Keywords

1 Introduction

Clustering algorithms seek to organize a set of objects into clusters such that objects within a given cluster have a high degree of similarity, whereas objects belonging to different clusters have a high degree of dissimilarity. Clusters can be hard or fuzzy in nature based on whether each data object has to be assigned exclusively to one cluster or allowing each object to be assigned to every cluster with an associated membership value.

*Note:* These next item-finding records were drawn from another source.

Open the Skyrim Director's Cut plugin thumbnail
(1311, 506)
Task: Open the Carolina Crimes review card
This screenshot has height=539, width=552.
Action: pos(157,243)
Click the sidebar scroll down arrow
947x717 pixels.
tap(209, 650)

The Fuzzy C-Means (FCM) algorithm is sensitive to the presence of noise and outliers in data [1]. To enhance robustness of FCM, different researchers proposed different methodologies [13]. Intuitionistic fuzzy sets (IFSs) [4] are generalized fuzzy sets, which use the hesitancy originating from imprecise information. Pelekis et al. [5] introduced an Intuitionistic Fuzzy Representation (IFR) scheme for color images and an Intuitionistic Fuzzy (IF) similarity measure through which a new variant of FCM algorithm is derived. But this cannot be directly used for clustering numerical datasets. Hence, robust fuzzy clustering is proposed in this paper to make FCM algorithm as noise insensitive, by dealing with IF data. Real data are converted into IFR, before clustering, in order to achieve the benefit of IFSs in fuzzy clustering. A comparative study is made on fuzzy clustering of crisp, fuzzy, and IF data, and the performance of IF clustering is measured using four different IF similarity measures.

The rest of this paper is organized as follows: Sect. 2 provides discussions on IFS and IF similarity measures. Section 3 reviews the related works. The proposed method of clustering numerical dataset is described in Sect. 4. Section 5 summarizes the experimental analysis performed with benchmark datasets. Section 6 concludes the paper.

2 Background

2.1 Intuitionistic Fuzzy Sets

Fuzzy sets are designed to manipulate data and information possessing non-statistical uncertainties. Since Zadeh [6] introduced the concept of fuzzy sets, various notions of high-order fuzzy sets have been proposed. Among them, IFSs, introduced by Atanassov [4], can present the degrees of membership and non-membership with a degree of hesitancy.

Definition 2.1

An IFS A is an object of the form:

$$ A = \left\{ {\left\langle {x,\mu_{A} (x),\nu_{A} (x)} \right\rangle \left| {x \in E} \right.} \right\} $$
(1)

where \( \mu_{A} :\,E \to \left[ {0,1} \right] \) and \( \nu_{A} :\,E \to \left[ {0,1} \right] \) define the degree of membership and non-membership, respectively, of the element \( x \in E \) to the set \( A \subset E. \) For every element \( x \in E, \) it holds that \( 0 \;\le\; \mu_{A} (x) + \nu_{A} (x) \;\le\; 1. \) If A represents a fuzzy set, for every \( x \in E, \) if \( \nu_{A} (x) = 1 - \mu_{A} (x) \) and

$$ \pi_{A} (x) = 1 - \mu_{A} (x) - \nu_{A} (x) $$
(2)

represents the degree of hesitancy of the element \( x \in E \) to the set \( A \subset E. \)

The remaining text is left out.